Joseph Karl Grant, in his article on “Shattering and Moving Beyond the Gutenberg Paradigm: The Dawn of The Electronic Wills”, discussed two possible ways of adopting such laws for those states or countries who wish to recognize electronic and non-conforming wills. It could be done by adopting a separate statute for such purpose. If the country opt to make a separate statute for recognizing electronic will, the key and integral terms will be embodied in the same statute rather than just referring them to other laws. For example, Electronic Will may be defined as a disposition, made, created or stored by a competent testator, of his property to take effect after his death. Its purpose should be clearly stated including a legislative directive to the judiciary on how such forms shall be interpreted. The law should also clearly describe as to how the wills shall be created, stored, generated electronically. It should addressed the mechanism by which the testator can make an electronic will, for example, videotape, audiotape, computer-generated will with an electronic signature, etc.

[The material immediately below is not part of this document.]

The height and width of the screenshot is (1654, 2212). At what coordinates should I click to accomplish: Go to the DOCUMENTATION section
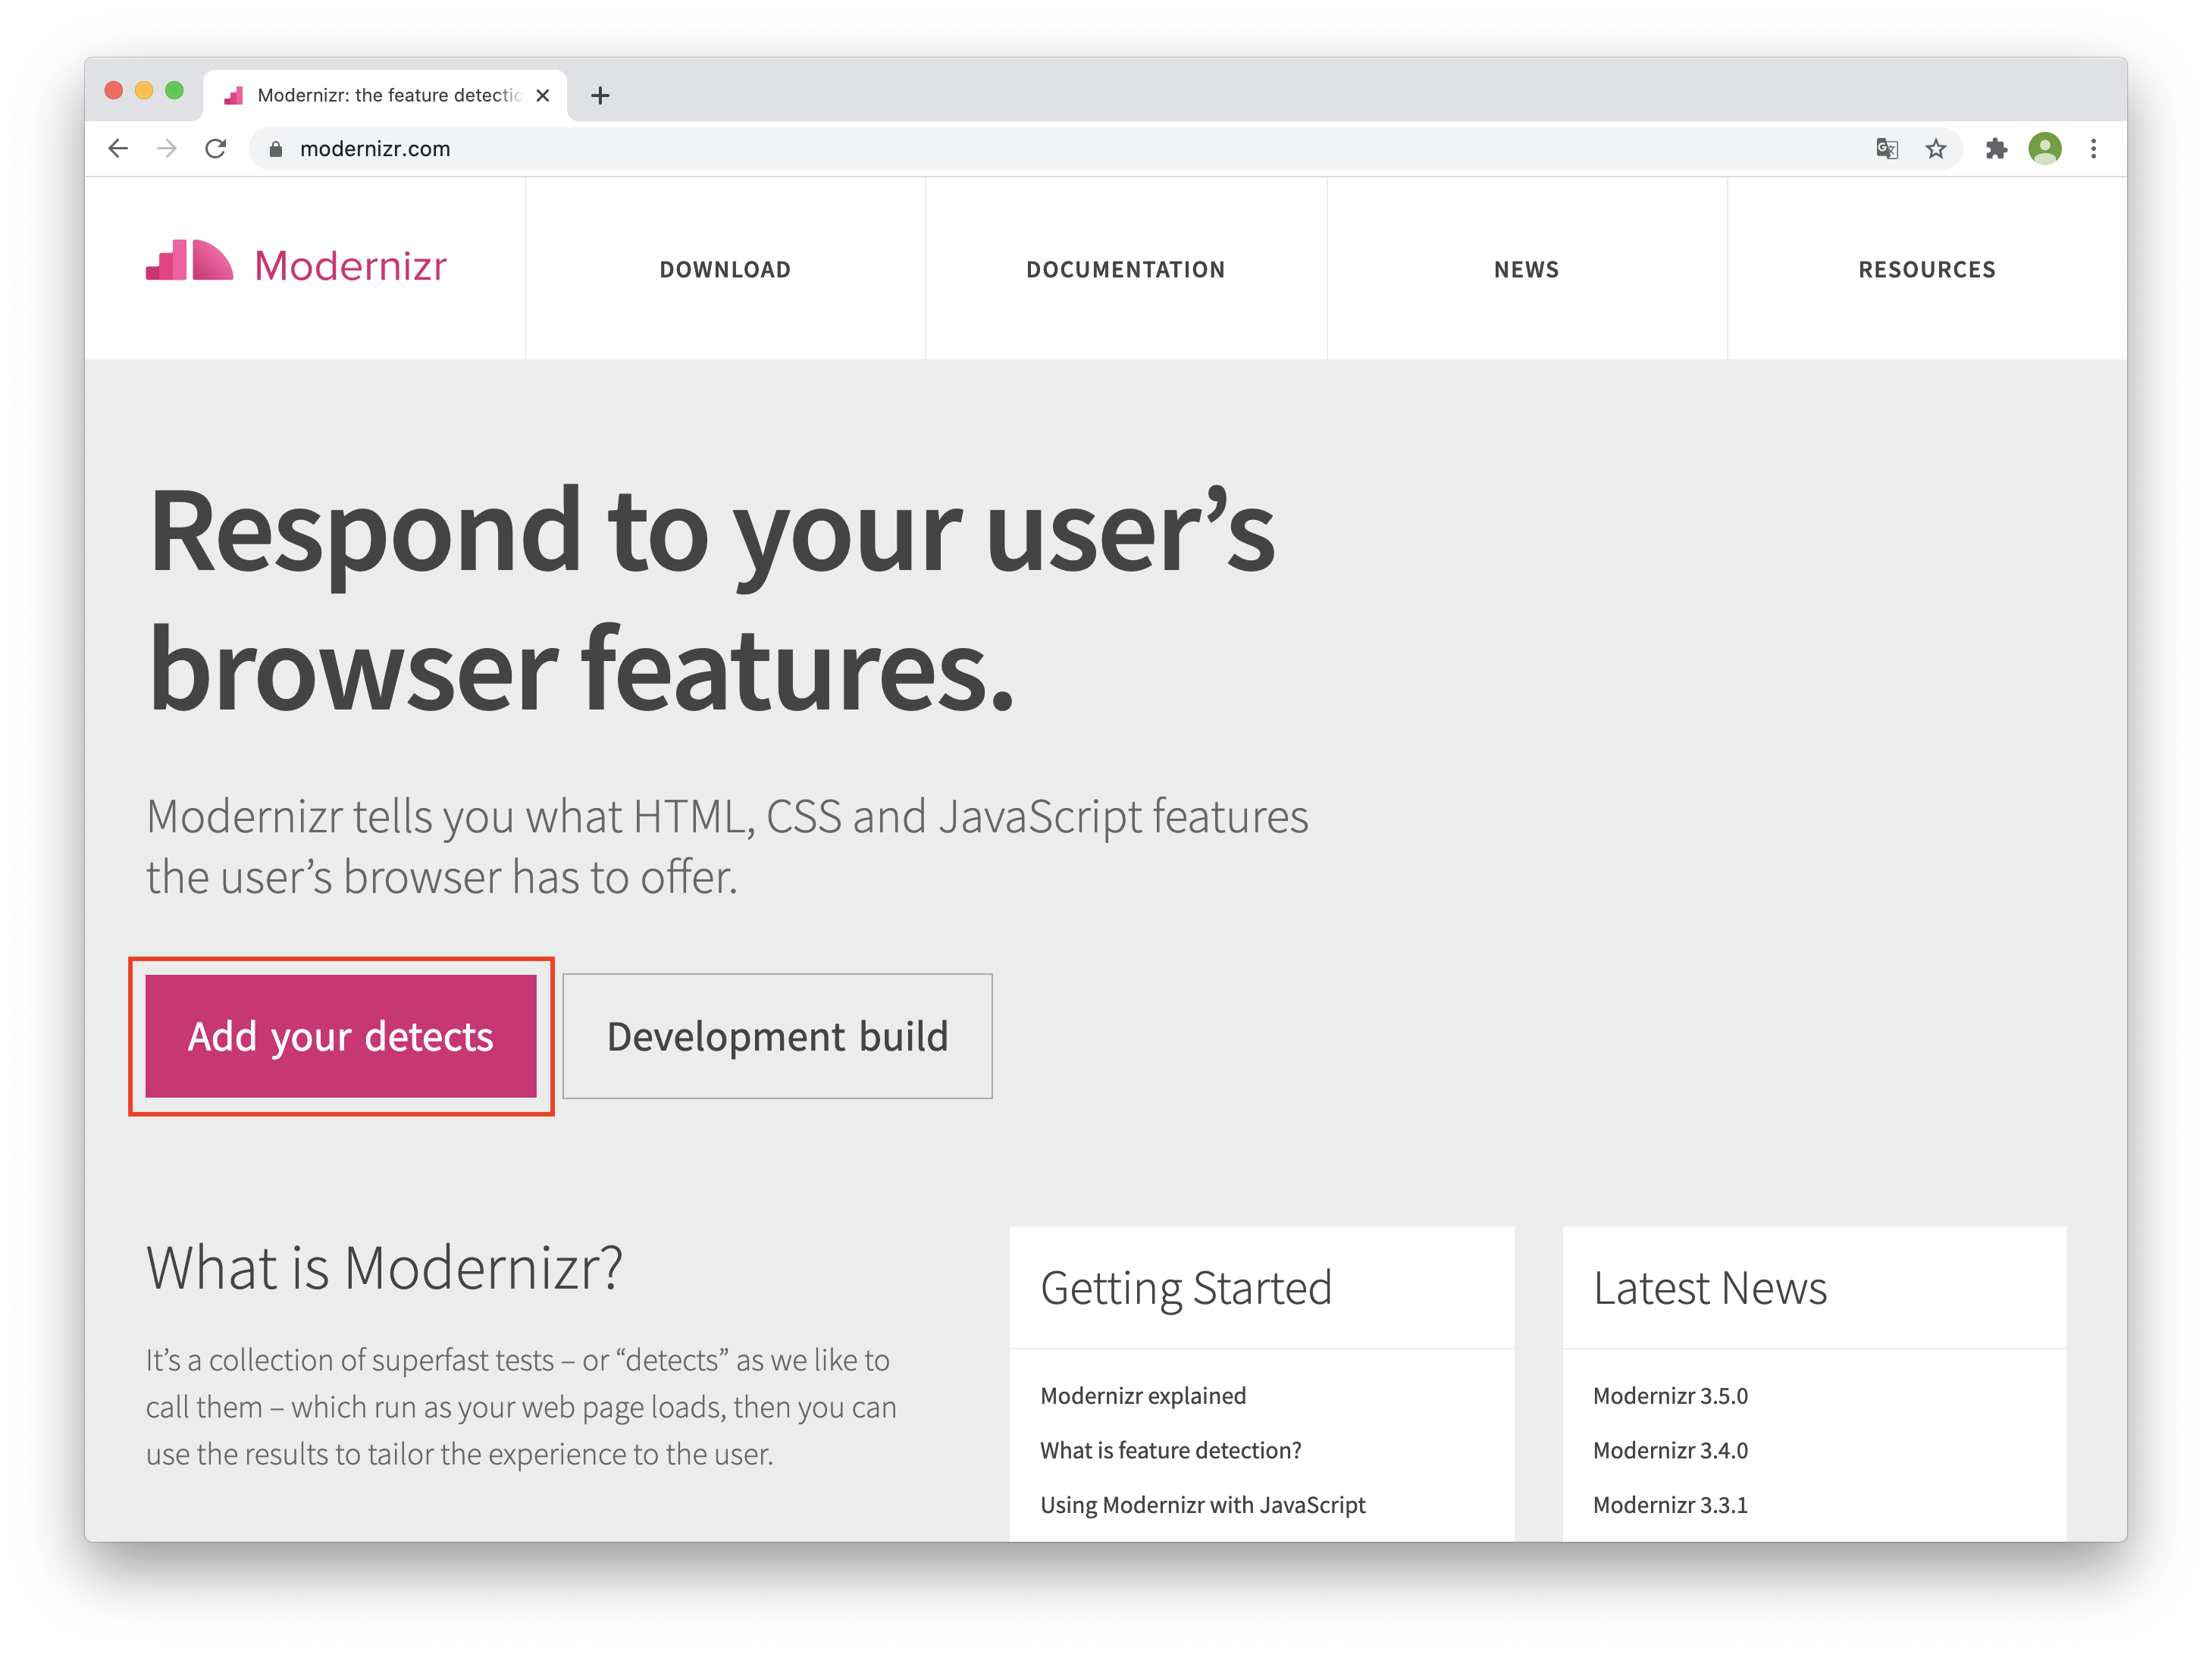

A new will statute may also adopted by making linguistic changes to currently existing wills act. Following this way, it should be simply done by changing the terms of the current legislation. For example, Article 804. Every will must be in writing, created or stored and executed in a language or dialect known to the testator.


Several decades had past since John V. Atanasoff designed the first digital electronic computer in 1937. Several decades had past since the New Civil Code and the existing Laws on Succession became effective in 1950.

Since the vacuum tube days in 1939, to the World-wide web in 1991 and beyond, a lot of changes had taken place in our society and the world. However, the Philippines is still following the same Laws on Successions enacted in 1950. In this electronic and digital society that we are in today, it is but practical to adopt the changing technology and amend our laws to pattern the realities of the modern times.

Buying and selling of goods and services in the internet govern most of the business transactions nowadays. Paper less of doing things is the trend of today’s business. Contracts involving diverse products and services are made electronically. These transactions involve such properties and rights which are the same subject of succession. As such, it is but necessary that dispositions of such properties should be given effect when made electronically. It is therefore humbly proposed for the Philippine Laws on Succession to recognize Electronic Last Will and Testament.